Our SaaS product, RelativityOne, has become the fastest-growing product in the company's history and we have consistently been named a great workplace. As we grow, we continue to seek individuals that will bring their whole, authentic self to our team.
We believe that great talent is not bound by geography and that what you do matters more than where you do it. Relativity has assumed a hybrid work strategy, allowing choice and flexibility for employees to work either from home, a physical Relativity office location (once safe to do so), or a combination of the two, within certain logistical boundaries. Submit your application to learn more from our recruiters or contact us for more details.
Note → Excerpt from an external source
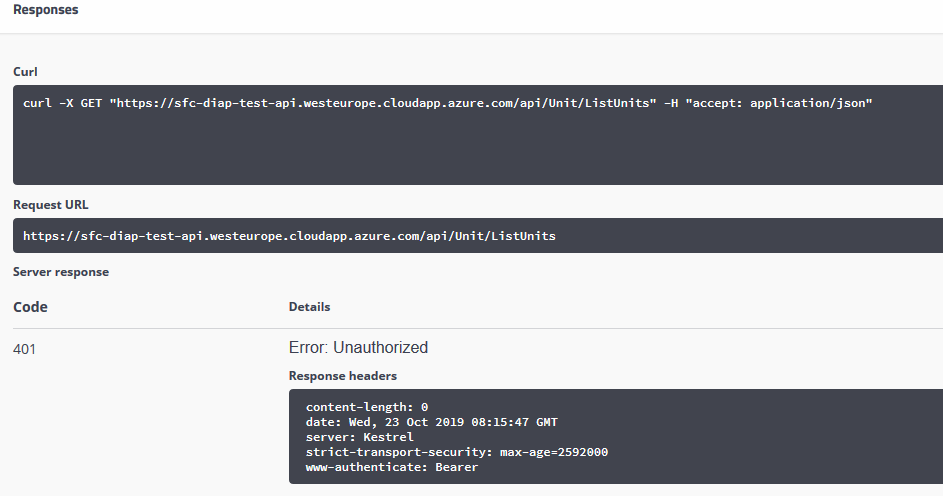Click the 401 status code
The height and width of the screenshot is (496, 943).
coord(25,348)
If you're interested in learning more about our benefits, click here.
As an Advanced Cloud Security Engineer at Relativity you will leverage your software development skills to design, build, and maintain software solutions that enable our teams to interact with cloud resources and our cloud-based SaaS software, RelativityOne.
This is an opportunity to work in a security department focused on SecDevOps to secure a dynamic web system built on top of different technologies such as containers and native cloud applications.
To ensure a secure by default state you will:
Create tools providing actionable security data within RelativityOne.
Enable Relativity developers to make informed security decisions by building security guardrails.
Build and maintain applications that govern our identity and access management in our cloud platform, SaaS product, and backend infrastructure.
The Cloud Security Team
- Cloud Security provides best in class cloud governance and performs Identity and Access Management (IAM) for our cloud environment and tooling. This team gets to work on applications and services that support our cloud provider plane, backend infrastructure, and the RelativityOne application frontend. We tackle some of the most complex and rewarding problems in security today: how to secure a cloud based web application while also making it easy for engineers to do their work and how to enforce and maintain IAM across multiple Active Directories, tools, and application planes.
- You enjoy empowering others to make intelligent decisions about the secure state of their applications.
- You enjoy building tools and applications to deliver secure software in a SaaS environment
- You enjoy working in a modern cloud environment.
- You enjoy solving and making complicated problems as simple as possible.
- You enjoy breaking and fixing software.
- You enjoy making your software easy to use.
- You enjoy learning about cloud technologies and how to secure them.
Why you would enjoy this job:
- Design & build security products to establish best in class cloud security.
- Learn and internalize software development best practices.
- Implement automation for cloud governance and operational work.
- Partner with other cross functional teams and provide guidance on a SecDevOps approach to securing our cloud operations.
- Build IAM tooling and services to ensure that the principle of least privilege and role-based access controls are maintained.
- Drive security improvements to our cloud environment by analyzing the environment against CIS controls, audit requirements, vulnerability scans, penetration tests and threat intelligence.
- Support the Incident Response process as a cloud Subject Matter Expert(SME).
- Onboard junior developers.
- 3+ years software development experience on commercial-grade systems and applications.
- Previous experience working in .NET software development.
- Experience with Azure or other cloud platforms (GCP, AWS).
- Experience working with CI/CD is a significant plus.
- Understanding of SecDevOps principals.
- Professional software development experience as full stack developer, experience in programming languages such as C#, Python, or Java.
- Familiarity with common software vulnerabilities (ex: OWASP Top 10) and their remediation.
- Familiarity with common Identity and Access Management principles such as Least Privilege.